Intervention de Kristel Meiffret-Delsanto

Réunion du mercredi 15 juillet 2020 à 14h00
Commission d'enquête relative à la lutte contre les fraudes aux prestations sociales

Kristel Meiffret-Delsanto, maître de conférences en droit privé et sciences criminelles à l'université de Lorraine :

À titre personnel, je pense que ce type de contrôle est nécessaire. La fraude étant par définition dissimulée et du caractère déclaratif des prestations en cause, il faut développer des prérogatives adaptées. Je ne critique donc pas le principe du contrôle, mais le fait qu'il ne fasse l'objet d'aucun encadrement. L'octroi de ces prestations est lié à des situations données, dont il faut pouvoir contrôler la réalité. On peut croiser toutes les fichiers que l'on veut mais, dans le cas d'un concubinage par exemple, si tous les comptes des deux concubins sont parfaitement cloisonnés et leurs situations économiques totalement séparées, seules les enquêtes dites de notoriété permettront de constater ce qu'il en est réellement. Là où le bât blesse, c'est qu'il n'y a pas d'encadrement, ni réglementaire ni législatif. L'article L. 114-10 du code de la sécurité sociale dispose certes que des agents peuvent procéder à des enquêtes… Mais après ? Un seul article permet d'entrer dans un logement, de le visiter, mais à la seule fin d'en vérifier la conformité et la décence dans le cadre de la délivrance des prestations logement : le contrôle porte surtout sur l'état du bien loué, non sur la situation des occupants.

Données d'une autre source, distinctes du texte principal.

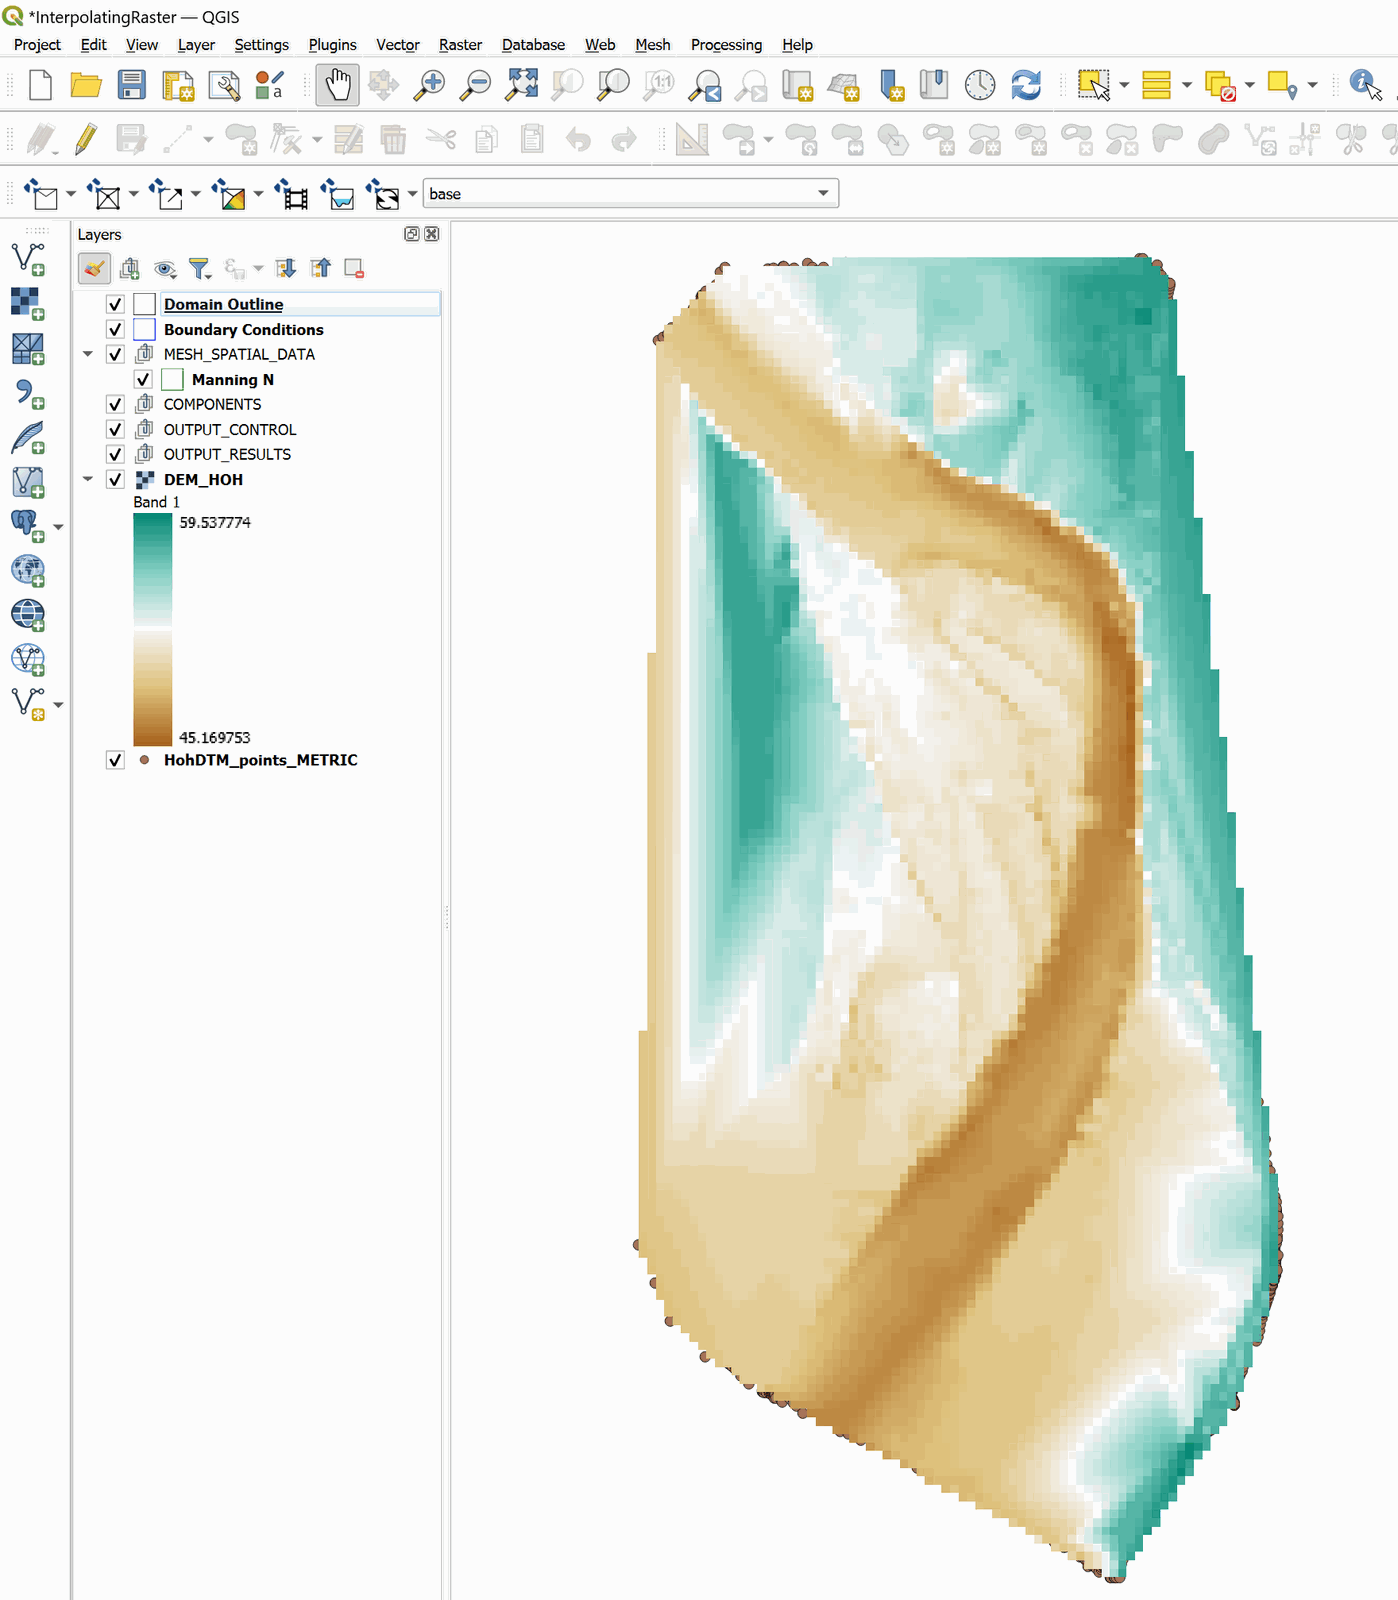Open the Raster menu
The height and width of the screenshot is (1600, 1398).
pos(460,45)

Lorsque j'ai commencé ma thèse, une circulaire interne, que je n'ai plus jamais retrouvée depuis, donnait la trame d'un encadrement des pratiques. Le manque d'encadrement est patent. Donnons des prérogatives aux agents agréés, assermentés, comme ceux de l'URSSAF ou de la Caisse primaire d'assurance maladie, assortissons-les de garanties, et tout ira bien : c'est juste une question de pédagogie.

Une pratique qui n'est pas encadrée suscite nécessairement de la défiance, dans un sens comme dans l'autre. En commençant ma thèse, j'avais dressé des tableaux de comparaisons entre les prérogatives et les garanties pour chaque type de contrôle des usagers. C'est ainsi que je me suis aperçue de cette évolution « decrescendo » des contrôles sur place. Il faut contrôler, mais avec l'encadrement nécessaire, ne serait-ce que dans l'intérêt de l'organisme : il n'y a pas que des contrôleurs zélés… Tout le monde aurait à y gagner.